但在某些情况下,您不希望仅仅因为 1 次缺失就丢弃这么多信息(也许 astropy 具有更好的实现:numpy.nans 被忽略(或替换为插值?)。
因此,使用astropy,您将执行以下操作:
from astropy.convolution import convolve
inarray=numpy.where(inarray.mask,numpy.nan,inarray) # masking still doesn't work, has to set to numpy.nan
result=convolve(inarray,kernel)
但是,您仍然无法控制可以容忍的缺失程度。为了实现这一点,我创建了一个函数,它使用scipy.ndimage.convolve() 进行初始卷积,但只要涉及缺失(numpy.nan),就需要手动重新计算值:
def convolve2d(slab,kernel,max_missing=0.5,verbose=True):
'''2D convolution with missings ignored
<slab>: 2d array. Input array to convolve. Can have numpy.nan or masked values.

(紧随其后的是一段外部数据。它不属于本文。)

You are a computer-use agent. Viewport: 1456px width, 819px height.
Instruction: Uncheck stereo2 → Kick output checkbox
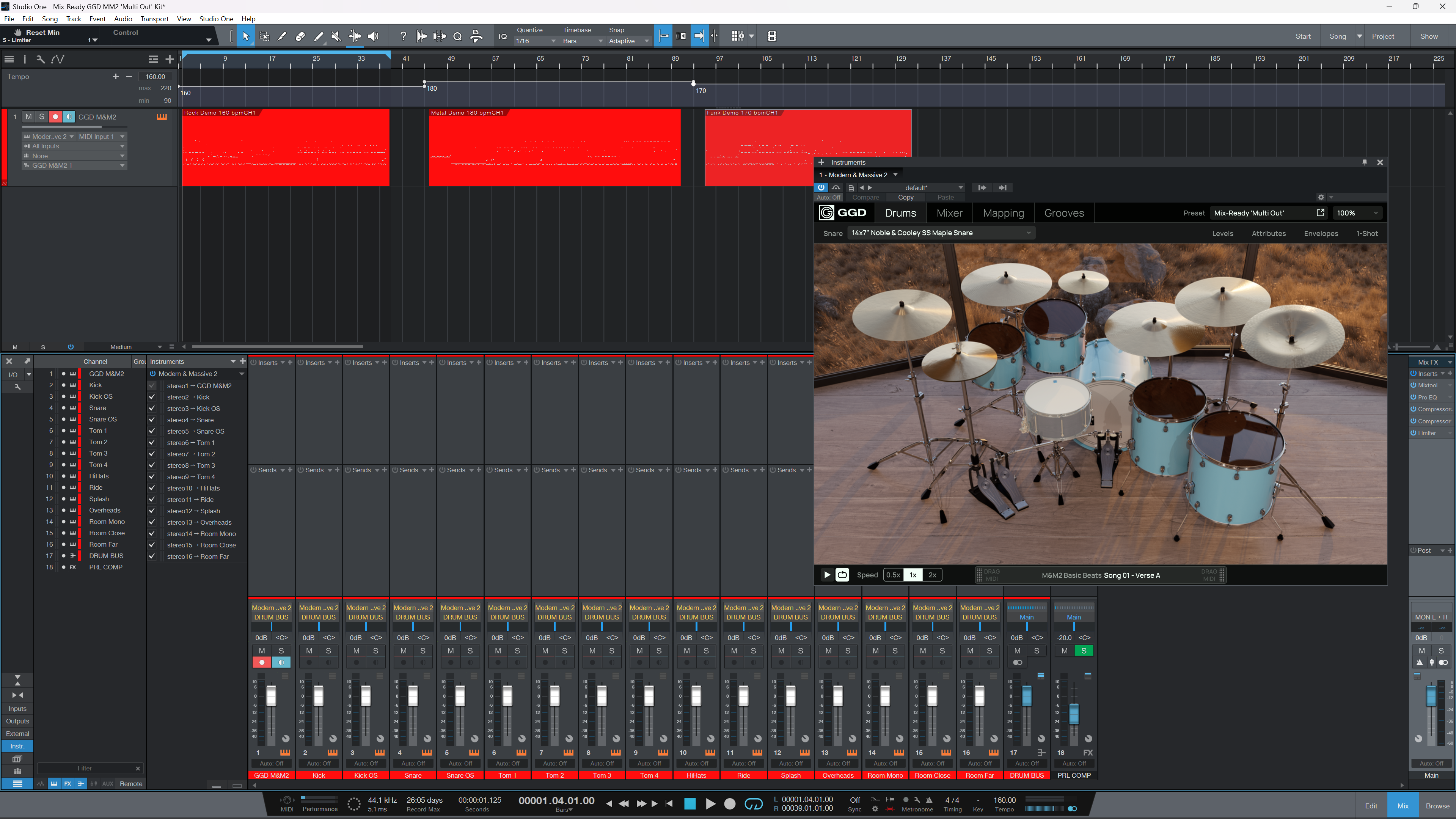click(x=152, y=397)
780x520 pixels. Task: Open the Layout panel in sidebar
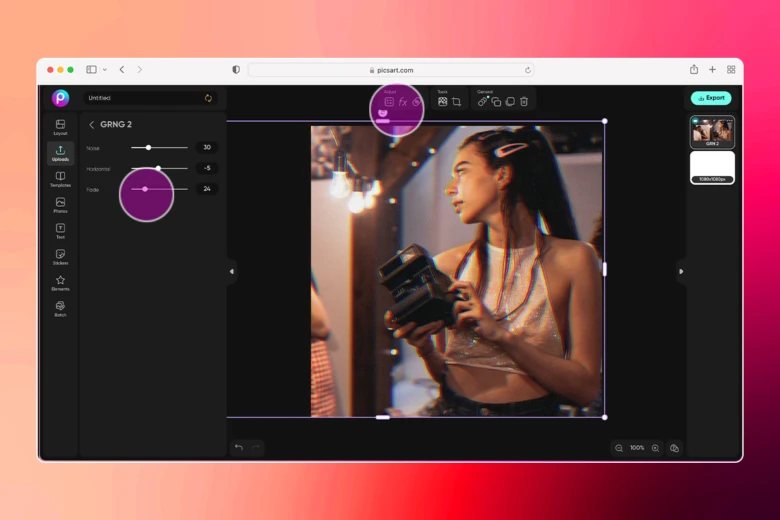pyautogui.click(x=60, y=126)
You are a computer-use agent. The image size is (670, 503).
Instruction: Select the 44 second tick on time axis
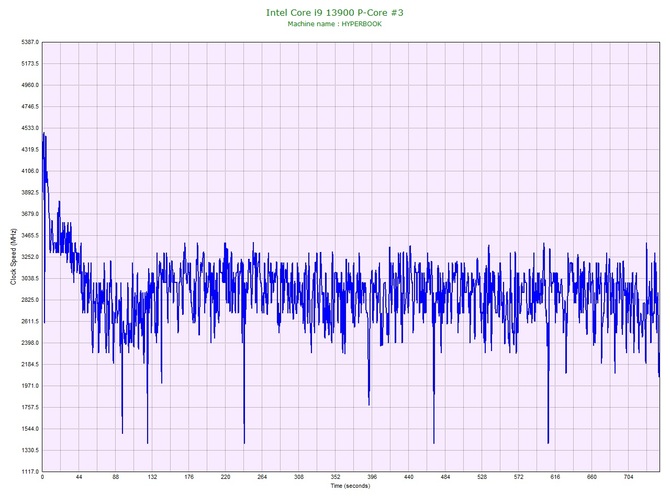point(79,478)
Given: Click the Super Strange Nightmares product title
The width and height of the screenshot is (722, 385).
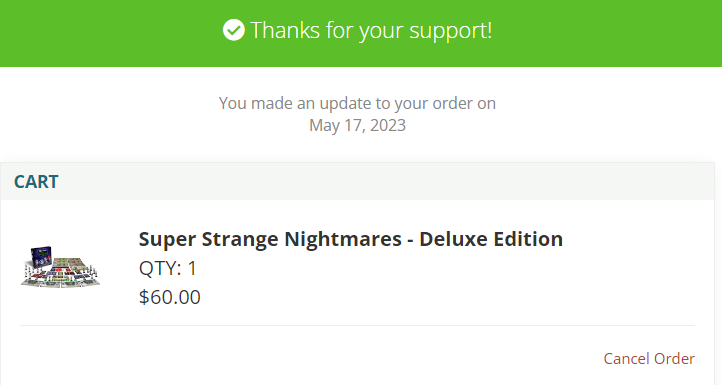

<kernel>: 2d array, convolution kernel, must have sizes as odd numbers.
<max_missing>: float in (0,1), max percentage of missing in each convolution
window is tolerated before a missing is placed in the result.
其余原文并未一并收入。